# DATASET CONTENT:

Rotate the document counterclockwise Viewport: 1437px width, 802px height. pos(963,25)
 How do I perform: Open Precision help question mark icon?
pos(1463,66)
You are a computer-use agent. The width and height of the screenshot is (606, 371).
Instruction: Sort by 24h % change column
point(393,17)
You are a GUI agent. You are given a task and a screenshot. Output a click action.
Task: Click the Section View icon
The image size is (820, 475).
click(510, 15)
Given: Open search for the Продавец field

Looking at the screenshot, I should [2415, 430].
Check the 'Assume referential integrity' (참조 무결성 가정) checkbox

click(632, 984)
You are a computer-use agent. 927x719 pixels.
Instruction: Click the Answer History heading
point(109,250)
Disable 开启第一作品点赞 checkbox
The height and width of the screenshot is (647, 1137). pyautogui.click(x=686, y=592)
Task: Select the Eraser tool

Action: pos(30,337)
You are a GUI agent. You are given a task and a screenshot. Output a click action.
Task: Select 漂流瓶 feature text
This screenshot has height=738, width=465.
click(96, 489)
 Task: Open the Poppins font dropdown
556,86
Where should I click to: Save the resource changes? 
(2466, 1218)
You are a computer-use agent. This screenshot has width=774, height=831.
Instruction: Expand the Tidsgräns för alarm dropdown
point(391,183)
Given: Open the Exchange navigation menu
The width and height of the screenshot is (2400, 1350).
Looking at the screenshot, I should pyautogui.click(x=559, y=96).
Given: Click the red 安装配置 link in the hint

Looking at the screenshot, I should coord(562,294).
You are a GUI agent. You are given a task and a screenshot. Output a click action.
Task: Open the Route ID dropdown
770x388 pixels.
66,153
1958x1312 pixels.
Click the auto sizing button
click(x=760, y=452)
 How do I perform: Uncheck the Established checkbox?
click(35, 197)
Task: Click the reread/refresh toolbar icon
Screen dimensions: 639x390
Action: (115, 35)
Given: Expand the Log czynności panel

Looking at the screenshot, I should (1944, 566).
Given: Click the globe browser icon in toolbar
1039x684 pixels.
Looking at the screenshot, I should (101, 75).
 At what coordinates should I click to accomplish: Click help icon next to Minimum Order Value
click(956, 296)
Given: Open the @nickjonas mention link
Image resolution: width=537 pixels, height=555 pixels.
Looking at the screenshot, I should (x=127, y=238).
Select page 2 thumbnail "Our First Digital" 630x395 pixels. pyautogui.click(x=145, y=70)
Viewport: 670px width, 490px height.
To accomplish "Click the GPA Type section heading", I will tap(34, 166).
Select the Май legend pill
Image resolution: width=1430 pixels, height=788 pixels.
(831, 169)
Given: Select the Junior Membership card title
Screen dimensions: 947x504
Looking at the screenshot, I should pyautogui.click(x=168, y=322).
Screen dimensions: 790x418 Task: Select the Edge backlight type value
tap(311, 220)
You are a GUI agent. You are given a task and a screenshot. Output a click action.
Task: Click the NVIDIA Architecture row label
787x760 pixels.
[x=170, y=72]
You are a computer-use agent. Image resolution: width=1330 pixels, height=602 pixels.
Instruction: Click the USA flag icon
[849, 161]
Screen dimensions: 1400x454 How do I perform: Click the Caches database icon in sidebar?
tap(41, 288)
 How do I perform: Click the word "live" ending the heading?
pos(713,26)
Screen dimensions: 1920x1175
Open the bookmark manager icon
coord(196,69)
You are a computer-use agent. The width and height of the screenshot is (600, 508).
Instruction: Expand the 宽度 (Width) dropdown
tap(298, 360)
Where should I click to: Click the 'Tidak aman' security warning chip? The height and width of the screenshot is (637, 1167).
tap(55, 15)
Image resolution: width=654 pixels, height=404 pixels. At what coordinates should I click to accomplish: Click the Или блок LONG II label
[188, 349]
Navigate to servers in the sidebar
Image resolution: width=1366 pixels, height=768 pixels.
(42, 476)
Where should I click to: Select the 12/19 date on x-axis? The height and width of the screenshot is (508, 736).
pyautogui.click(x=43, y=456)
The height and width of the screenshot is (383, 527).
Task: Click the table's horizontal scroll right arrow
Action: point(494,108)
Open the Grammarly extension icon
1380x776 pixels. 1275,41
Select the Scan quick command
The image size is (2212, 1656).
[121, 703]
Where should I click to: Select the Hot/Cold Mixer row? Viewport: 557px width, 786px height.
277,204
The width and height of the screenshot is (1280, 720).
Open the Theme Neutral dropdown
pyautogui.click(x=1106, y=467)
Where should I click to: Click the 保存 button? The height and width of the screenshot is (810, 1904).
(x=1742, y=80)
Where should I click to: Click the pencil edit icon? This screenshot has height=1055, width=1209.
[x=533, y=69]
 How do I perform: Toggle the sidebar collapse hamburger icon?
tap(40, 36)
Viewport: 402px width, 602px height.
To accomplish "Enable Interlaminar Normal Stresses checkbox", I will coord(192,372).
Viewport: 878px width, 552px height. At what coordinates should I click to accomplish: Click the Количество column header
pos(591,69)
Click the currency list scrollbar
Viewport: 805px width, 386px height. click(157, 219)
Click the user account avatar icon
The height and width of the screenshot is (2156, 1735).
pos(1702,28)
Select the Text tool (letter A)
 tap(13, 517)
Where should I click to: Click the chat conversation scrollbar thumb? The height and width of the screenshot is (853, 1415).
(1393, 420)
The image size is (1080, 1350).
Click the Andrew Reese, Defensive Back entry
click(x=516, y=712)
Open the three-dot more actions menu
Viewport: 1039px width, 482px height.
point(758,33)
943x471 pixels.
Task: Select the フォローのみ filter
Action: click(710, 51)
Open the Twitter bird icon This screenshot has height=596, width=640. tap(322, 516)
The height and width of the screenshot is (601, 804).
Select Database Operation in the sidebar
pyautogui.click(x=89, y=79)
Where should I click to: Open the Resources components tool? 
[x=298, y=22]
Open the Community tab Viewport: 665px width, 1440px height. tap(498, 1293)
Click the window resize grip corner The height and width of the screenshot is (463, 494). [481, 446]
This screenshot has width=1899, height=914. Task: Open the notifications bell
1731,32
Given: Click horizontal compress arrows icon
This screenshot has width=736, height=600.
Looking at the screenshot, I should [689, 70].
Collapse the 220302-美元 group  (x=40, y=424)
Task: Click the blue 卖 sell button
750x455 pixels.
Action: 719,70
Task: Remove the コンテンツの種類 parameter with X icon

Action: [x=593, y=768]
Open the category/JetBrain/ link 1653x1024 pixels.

# AIM:
Copy out every one of the records above, line by line, without changing a single character.

# WRITTEN ANSWER:
Rotate the document counterclockwise Viewport: 1437px width, 802px height. pos(963,25)
 How do I perform: Open Precision help question mark icon?
pos(1463,66)
You are a computer-use agent. The width and height of the screenshot is (606, 371).
Instruction: Sort by 24h % change column
point(393,17)
You are a GUI agent. You are given a task and a screenshot. Output a click action.
Task: Click the Section View icon
The image size is (820, 475).
click(510, 15)
Given: Open search for the Продавец field

Looking at the screenshot, I should [2415, 430].
Check the 'Assume referential integrity' (참조 무결성 가정) checkbox

click(632, 984)
You are a computer-use agent. 927x719 pixels.
Instruction: Click the Answer History heading
point(109,250)
Disable 开启第一作品点赞 checkbox
The height and width of the screenshot is (647, 1137). pyautogui.click(x=686, y=592)
Task: Select the Eraser tool

Action: pos(30,337)
You are a GUI agent. You are given a task and a screenshot. Output a click action.
Task: Select 漂流瓶 feature text
This screenshot has height=738, width=465.
click(96, 489)
 Task: Open the Poppins font dropdown
556,86
Where should I click to: Save the resource changes? 
(2466, 1218)
You are a computer-use agent. This screenshot has width=774, height=831.
Instruction: Expand the Tidsgräns för alarm dropdown
point(391,183)
Given: Open the Exchange navigation menu
The width and height of the screenshot is (2400, 1350).
Looking at the screenshot, I should pyautogui.click(x=559, y=96).
Given: Click the red 安装配置 link in the hint

Looking at the screenshot, I should coord(562,294).
You are a GUI agent. You are given a task and a screenshot. Output a click action.
Task: Open the Route ID dropdown
770x388 pixels.
66,153
1958x1312 pixels.
Click the auto sizing button
click(x=760, y=452)
 How do I perform: Uncheck the Established checkbox?
click(35, 197)
Task: Click the reread/refresh toolbar icon
Screen dimensions: 639x390
Action: (115, 35)
Given: Expand the Log czynności panel

Looking at the screenshot, I should (1944, 566).
Given: Click the globe browser icon in toolbar
1039x684 pixels.
Looking at the screenshot, I should (101, 75).
 At what coordinates should I click to accomplish: Click help icon next to Minimum Order Value
click(956, 296)
Given: Open the @nickjonas mention link
Image resolution: width=537 pixels, height=555 pixels.
Looking at the screenshot, I should (x=127, y=238).
Select page 2 thumbnail "Our First Digital" 630x395 pixels. pyautogui.click(x=145, y=70)
Viewport: 670px width, 490px height.
To accomplish "Click the GPA Type section heading", I will tap(34, 166).
Select the Май legend pill
Image resolution: width=1430 pixels, height=788 pixels.
(831, 169)
Given: Select the Junior Membership card title
Screen dimensions: 947x504
Looking at the screenshot, I should pyautogui.click(x=168, y=322).
Screen dimensions: 790x418 Task: Select the Edge backlight type value
tap(311, 220)
You are a GUI agent. You are given a task and a screenshot. Output a click action.
Task: Click the NVIDIA Architecture row label
787x760 pixels.
[x=170, y=72]
You are a computer-use agent. Image resolution: width=1330 pixels, height=602 pixels.
Instruction: Click the USA flag icon
[849, 161]
Screen dimensions: 1400x454 How do I perform: Click the Caches database icon in sidebar?
tap(41, 288)
 How do I perform: Click the word "live" ending the heading?
pos(713,26)
Screen dimensions: 1920x1175
Open the bookmark manager icon
coord(196,69)
You are a computer-use agent. The width and height of the screenshot is (600, 508).
Instruction: Expand the 宽度 (Width) dropdown
tap(298, 360)
Where should I click to: Click the 'Tidak aman' security warning chip? The height and width of the screenshot is (637, 1167).
tap(55, 15)
Image resolution: width=654 pixels, height=404 pixels. At what coordinates should I click to accomplish: Click the Или блок LONG II label
[188, 349]
Navigate to servers in the sidebar
Image resolution: width=1366 pixels, height=768 pixels.
(42, 476)
Where should I click to: Select the 12/19 date on x-axis? The height and width of the screenshot is (508, 736).
pyautogui.click(x=43, y=456)
The height and width of the screenshot is (383, 527).
Task: Click the table's horizontal scroll right arrow
Action: point(494,108)
Open the Grammarly extension icon
1380x776 pixels. 1275,41
Select the Scan quick command
The image size is (2212, 1656).
[121, 703]
Where should I click to: Select the Hot/Cold Mixer row? Viewport: 557px width, 786px height.
277,204
The width and height of the screenshot is (1280, 720).
Open the Theme Neutral dropdown
pyautogui.click(x=1106, y=467)
Where should I click to: Click the 保存 button? The height and width of the screenshot is (810, 1904).
(x=1742, y=80)
Where should I click to: Click the pencil edit icon? This screenshot has height=1055, width=1209.
[x=533, y=69]
 How do I perform: Toggle the sidebar collapse hamburger icon?
tap(40, 36)
Viewport: 402px width, 602px height.
To accomplish "Enable Interlaminar Normal Stresses checkbox", I will coord(192,372).
Viewport: 878px width, 552px height. At what coordinates should I click to accomplish: Click the Количество column header
pos(591,69)
Click the currency list scrollbar
Viewport: 805px width, 386px height. click(157, 219)
Click the user account avatar icon
The height and width of the screenshot is (2156, 1735).
pos(1702,28)
Select the Text tool (letter A)
 tap(13, 517)
Where should I click to: Click the chat conversation scrollbar thumb? The height and width of the screenshot is (853, 1415).
(1393, 420)
The image size is (1080, 1350).
Click the Andrew Reese, Defensive Back entry
click(x=516, y=712)
Open the three-dot more actions menu
Viewport: 1039px width, 482px height.
point(758,33)
943x471 pixels.
Task: Select the フォローのみ filter
Action: click(710, 51)
Open the Twitter bird icon This screenshot has height=596, width=640. tap(322, 516)
The height and width of the screenshot is (601, 804).
Select Database Operation in the sidebar
pyautogui.click(x=89, y=79)
Where should I click to: Open the Resources components tool? 
[x=298, y=22]
Open the Community tab Viewport: 665px width, 1440px height. tap(498, 1293)
Click the window resize grip corner The height and width of the screenshot is (463, 494). [481, 446]
This screenshot has width=1899, height=914. Task: Open the notifications bell
1731,32
Given: Click horizontal compress arrows icon
This screenshot has width=736, height=600.
Looking at the screenshot, I should [689, 70].
Collapse the 220302-美元 group  (x=40, y=424)
Task: Click the blue 卖 sell button
750x455 pixels.
Action: 719,70
Task: Remove the コンテンツの種類 parameter with X icon

Action: [x=593, y=768]
Open the category/JetBrain/ link 1653x1024 pixels.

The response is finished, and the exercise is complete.